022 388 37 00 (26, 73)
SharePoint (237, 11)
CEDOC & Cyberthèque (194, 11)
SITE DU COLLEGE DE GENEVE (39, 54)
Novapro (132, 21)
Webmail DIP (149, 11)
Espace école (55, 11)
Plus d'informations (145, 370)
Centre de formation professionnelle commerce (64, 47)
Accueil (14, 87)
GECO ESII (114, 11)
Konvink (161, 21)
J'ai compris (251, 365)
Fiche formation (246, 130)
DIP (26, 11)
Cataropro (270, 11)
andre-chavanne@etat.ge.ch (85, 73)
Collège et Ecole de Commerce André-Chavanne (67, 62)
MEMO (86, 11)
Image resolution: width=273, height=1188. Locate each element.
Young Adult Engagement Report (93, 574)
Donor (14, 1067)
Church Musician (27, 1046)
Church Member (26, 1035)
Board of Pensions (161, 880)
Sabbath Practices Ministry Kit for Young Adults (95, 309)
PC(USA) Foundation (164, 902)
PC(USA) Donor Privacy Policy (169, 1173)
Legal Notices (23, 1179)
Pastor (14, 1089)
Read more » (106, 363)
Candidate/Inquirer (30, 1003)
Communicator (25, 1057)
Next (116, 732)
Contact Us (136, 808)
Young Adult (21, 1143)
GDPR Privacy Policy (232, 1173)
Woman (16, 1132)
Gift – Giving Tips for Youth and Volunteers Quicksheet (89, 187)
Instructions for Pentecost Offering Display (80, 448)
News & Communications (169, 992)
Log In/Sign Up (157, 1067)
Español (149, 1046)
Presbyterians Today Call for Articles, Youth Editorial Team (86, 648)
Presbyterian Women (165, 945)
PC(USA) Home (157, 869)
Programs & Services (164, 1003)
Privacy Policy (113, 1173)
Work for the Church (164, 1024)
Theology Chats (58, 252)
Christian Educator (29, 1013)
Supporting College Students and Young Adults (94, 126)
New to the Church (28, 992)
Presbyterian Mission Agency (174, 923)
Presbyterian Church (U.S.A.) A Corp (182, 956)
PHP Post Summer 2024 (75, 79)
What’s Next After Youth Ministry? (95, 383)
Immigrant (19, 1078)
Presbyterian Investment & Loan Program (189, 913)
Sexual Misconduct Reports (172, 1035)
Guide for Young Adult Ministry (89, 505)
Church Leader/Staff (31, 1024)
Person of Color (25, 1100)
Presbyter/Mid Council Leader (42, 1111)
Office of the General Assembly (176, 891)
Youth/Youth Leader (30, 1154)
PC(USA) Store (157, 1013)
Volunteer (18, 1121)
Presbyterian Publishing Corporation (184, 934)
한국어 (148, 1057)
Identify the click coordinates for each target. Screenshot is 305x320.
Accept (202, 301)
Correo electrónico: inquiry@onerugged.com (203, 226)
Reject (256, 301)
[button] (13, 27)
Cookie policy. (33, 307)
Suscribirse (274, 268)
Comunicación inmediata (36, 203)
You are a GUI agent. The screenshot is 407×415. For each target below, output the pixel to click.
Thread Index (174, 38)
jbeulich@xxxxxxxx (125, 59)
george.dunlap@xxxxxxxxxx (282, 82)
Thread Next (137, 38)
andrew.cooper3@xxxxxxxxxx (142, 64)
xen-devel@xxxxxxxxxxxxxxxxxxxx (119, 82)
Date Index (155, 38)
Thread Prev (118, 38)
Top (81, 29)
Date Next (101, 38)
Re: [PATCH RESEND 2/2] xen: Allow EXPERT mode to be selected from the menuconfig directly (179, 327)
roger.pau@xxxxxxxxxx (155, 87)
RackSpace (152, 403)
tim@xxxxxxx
━━━━
Write out every item above again, line by line, with no changes to wording, spelling, or order.

◆ THE OUTPUT
022 388 37 00 (26, 73)
SharePoint (237, 11)
CEDOC & Cyberthèque (194, 11)
SITE DU COLLEGE DE GENEVE (39, 54)
Novapro (132, 21)
Webmail DIP (149, 11)
Espace école (55, 11)
Plus d'informations (145, 370)
Centre de formation professionnelle commerce (64, 47)
Accueil (14, 87)
GECO ESII (114, 11)
Konvink (161, 21)
J'ai compris (251, 365)
Fiche formation (246, 130)
DIP (26, 11)
Cataropro (270, 11)
andre-chavanne@etat.ge.ch (85, 73)
Collège et Ecole de Commerce André-Chavanne (67, 62)
MEMO (86, 11)
Image resolution: width=273, height=1188. Locate each element.
Young Adult Engagement Report (93, 574)
Donor (14, 1067)
Church Musician (27, 1046)
Church Member (26, 1035)
Board of Pensions (161, 880)
Sabbath Practices Ministry Kit for Young Adults (95, 309)
PC(USA) Foundation (164, 902)
PC(USA) Donor Privacy Policy (169, 1173)
Legal Notices (23, 1179)
Pastor (14, 1089)
Read more » (106, 363)
Candidate/Inquirer (30, 1003)
Communicator (25, 1057)
Next (116, 732)
Contact Us (136, 808)
Young Adult (21, 1143)
GDPR Privacy Policy (232, 1173)
Woman (16, 1132)
Gift – Giving Tips for Youth and Volunteers Quicksheet (89, 187)
Instructions for Pentecost Offering Display (80, 448)
News & Communications (169, 992)
Log In/Sign Up (157, 1067)
Español (149, 1046)
Presbyterians Today Call for Articles, Youth Editorial Team (86, 648)
Presbyterian Women (165, 945)
PC(USA) Home (157, 869)
Programs & Services (164, 1003)
Privacy Policy (113, 1173)
Work for the Church (164, 1024)
Theology Chats (58, 252)
Christian Educator (29, 1013)
Supporting College Students and Young Adults (94, 126)
New to the Church (28, 992)
Presbyterian Mission Agency (174, 923)
Presbyterian Church (U.S.A.) A Corp (182, 956)
PHP Post Summer 2024 (75, 79)
What’s Next After Youth Ministry? (95, 383)
Immigrant (19, 1078)
Presbyterian Investment & Loan Program (189, 913)
Sexual Misconduct Reports (172, 1035)
Guide for Young Adult Ministry (89, 505)
Church Leader/Staff (31, 1024)
Person of Color (25, 1100)
Presbyter/Mid Council Leader (42, 1111)
Office of the General Assembly (176, 891)
Youth/Youth Leader (30, 1154)
PC(USA) Store (157, 1013)
Volunteer (18, 1121)
Presbyterian Publishing Corporation (184, 934)
한국어 (148, 1057)
Identify the click coordinates for each target. Screenshot is 305x320.
Accept (202, 301)
Correo electrónico: inquiry@onerugged.com (203, 226)
Reject (256, 301)
[button] (13, 27)
Cookie policy. (33, 307)
Suscribirse (274, 268)
Comunicación inmediata (36, 203)
You are a GUI agent. The screenshot is 407×415. For each target below, output the pixel to click.
Thread Index (174, 38)
jbeulich@xxxxxxxx (125, 59)
george.dunlap@xxxxxxxxxx (282, 82)
Thread Next (137, 38)
andrew.cooper3@xxxxxxxxxx (142, 64)
xen-devel@xxxxxxxxxxxxxxxxxxxx (119, 82)
Date Index (155, 38)
Thread Prev (118, 38)
Top (81, 29)
Date Next (101, 38)
Re: [PATCH RESEND 2/2] xen: Allow EXPERT mode to be selected from the menuconfig directly (179, 327)
roger.pau@xxxxxxxxxx (155, 87)
RackSpace (152, 403)
tim@xxxxxxx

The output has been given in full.